## Information provided:
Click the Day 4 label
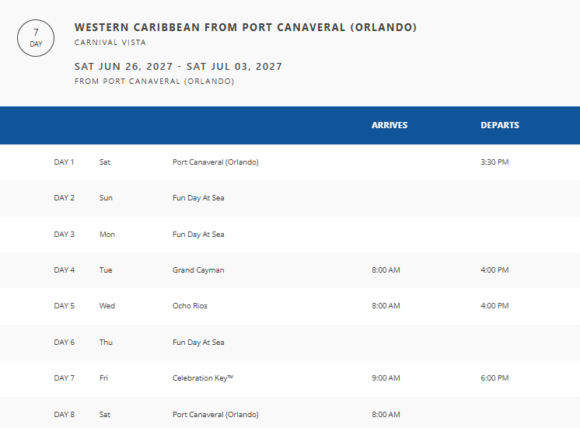Viewport: 580px width, 428px height. [65, 270]
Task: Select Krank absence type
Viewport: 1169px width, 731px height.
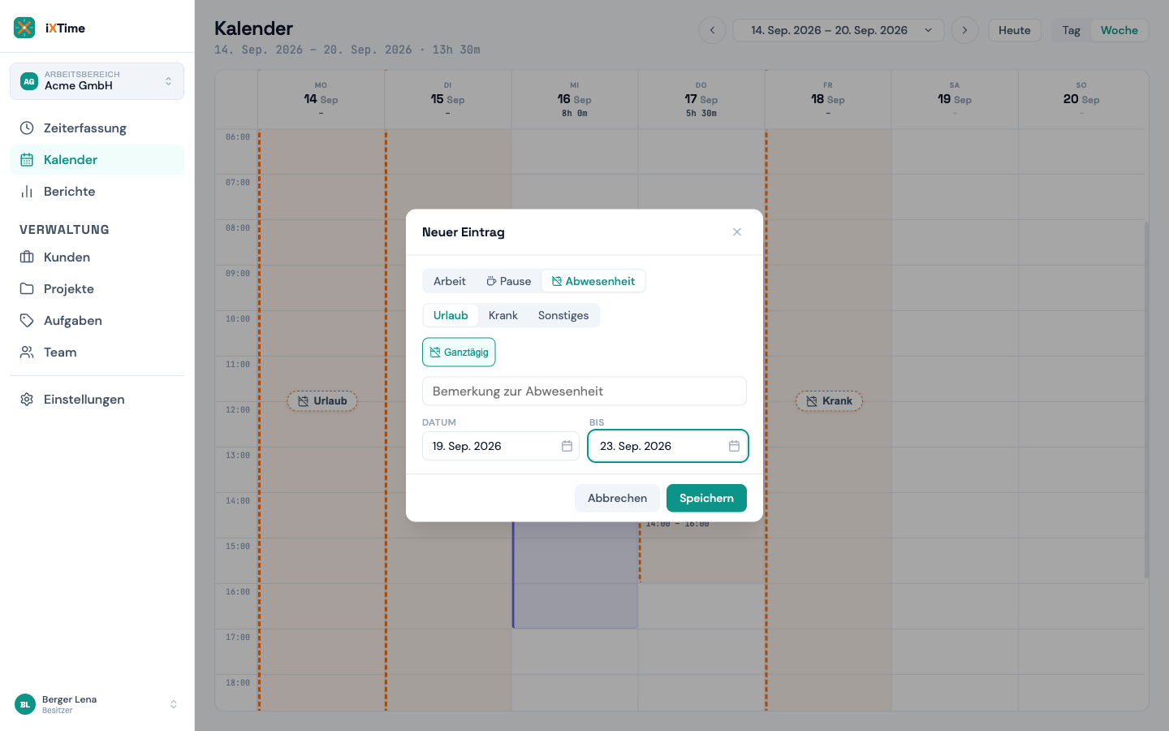Action: click(503, 316)
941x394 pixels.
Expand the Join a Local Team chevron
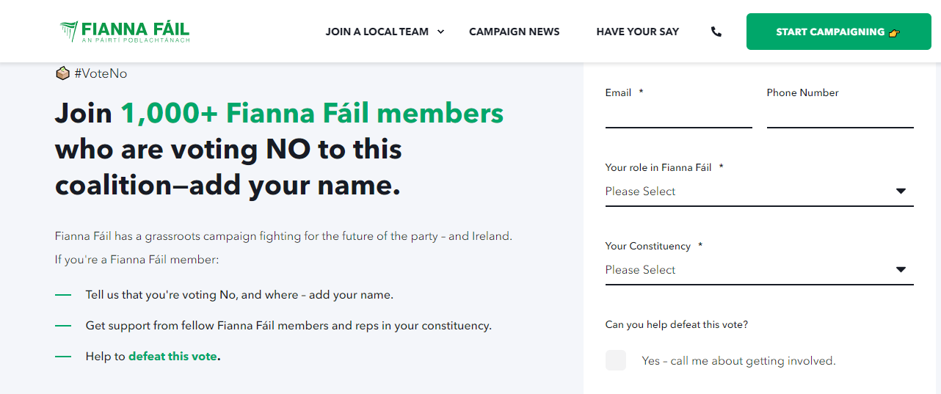coord(440,32)
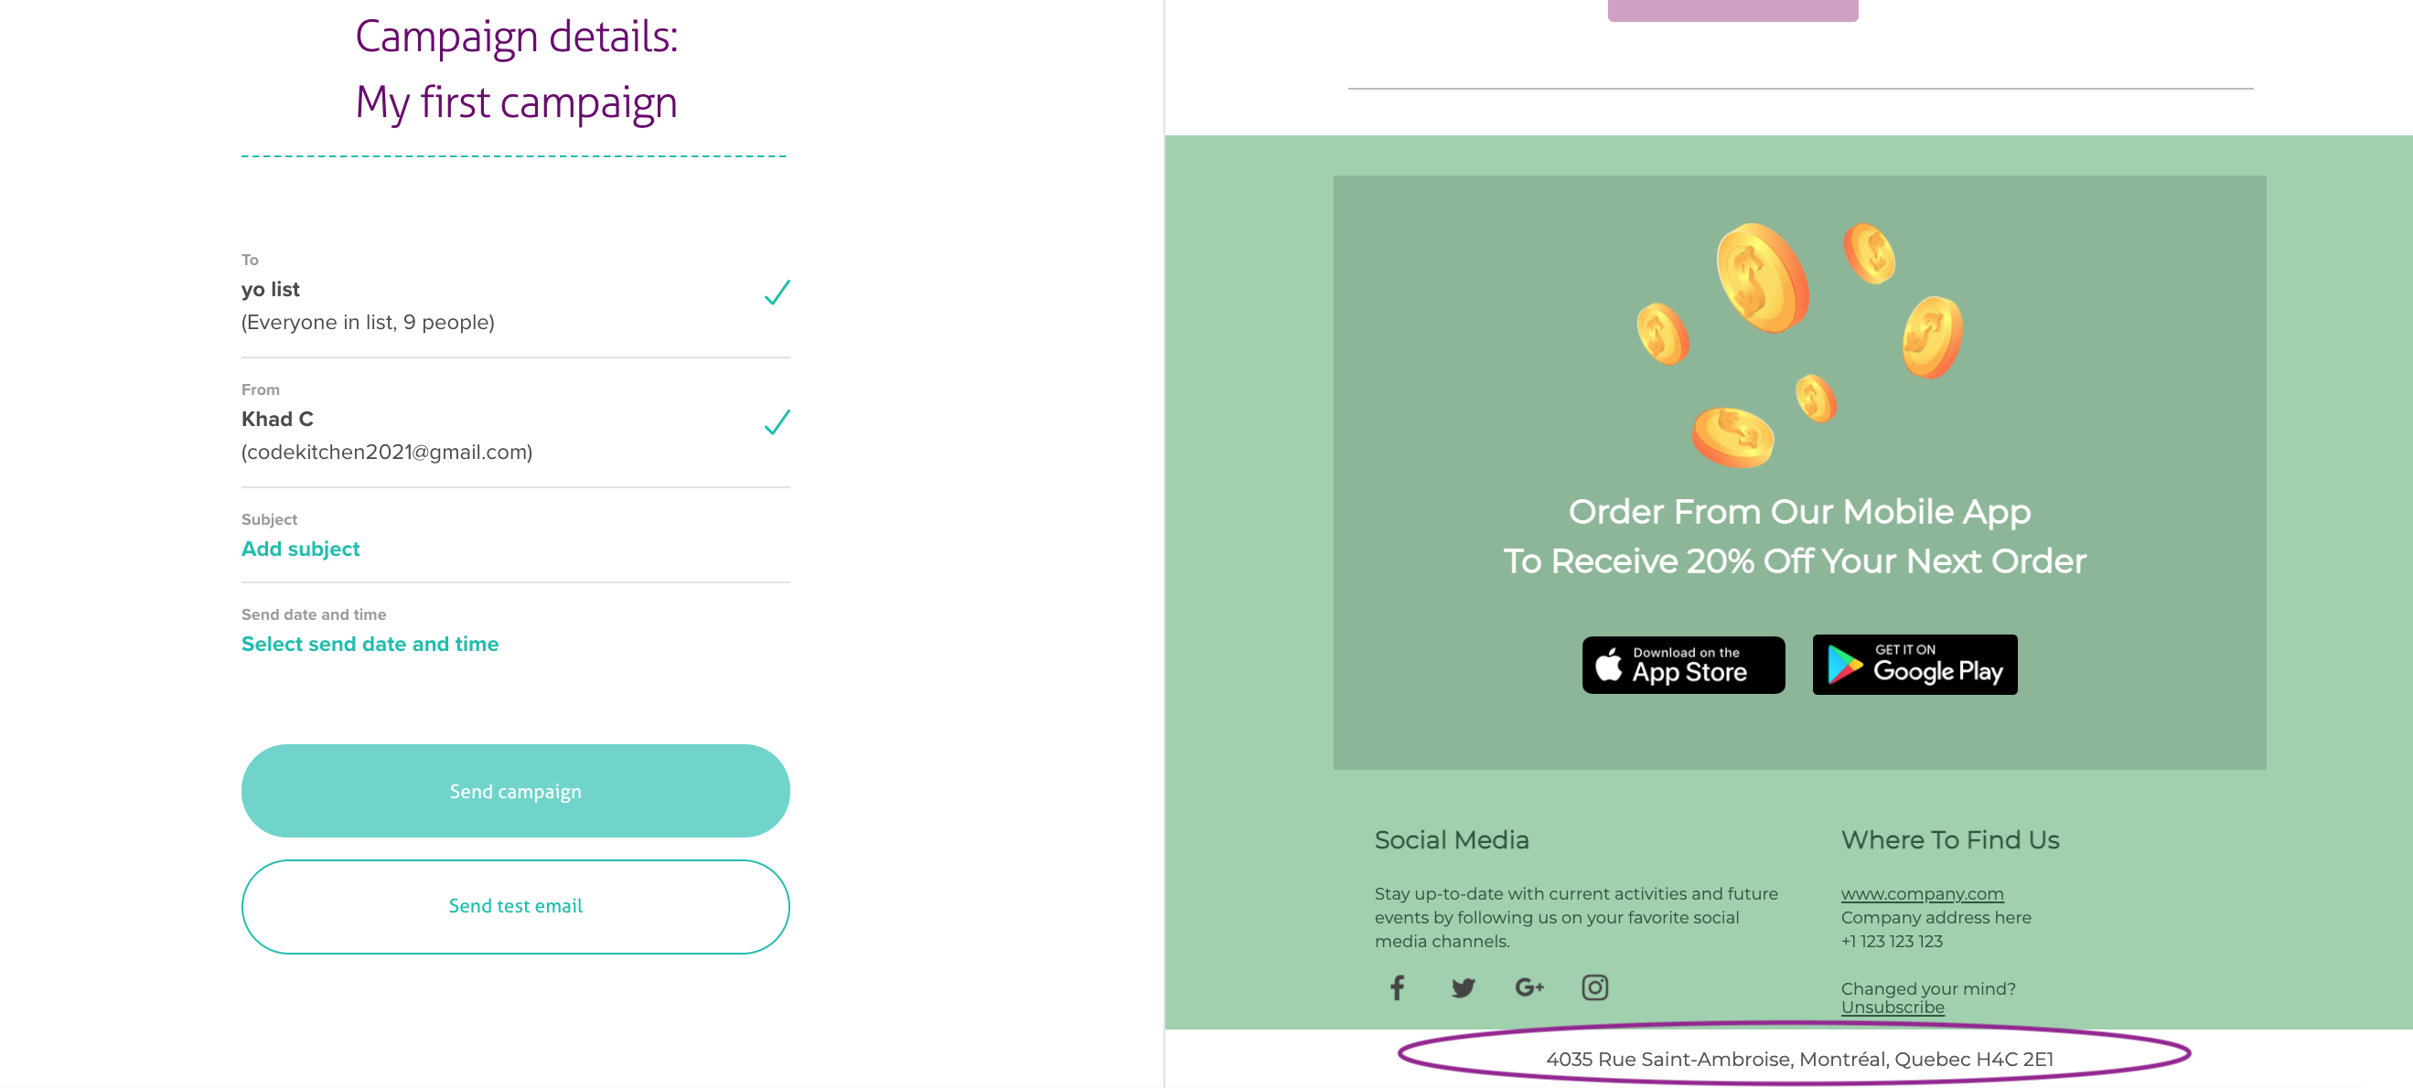
Task: Click the Facebook icon in the email footer
Action: [1397, 987]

## Exercise instructions:
If any image appears in the entries, omit it and return the rest verbatim.

## Response to the task:
Click the Day 4 label
Viewport: 580px width, 428px height. [65, 270]
Task: Select Krank absence type
Viewport: 1169px width, 731px height.
Action: click(503, 316)
941x394 pixels.
Expand the Join a Local Team chevron
coord(440,32)
Task: Click the Facebook icon in the email footer
Action: [1397, 987]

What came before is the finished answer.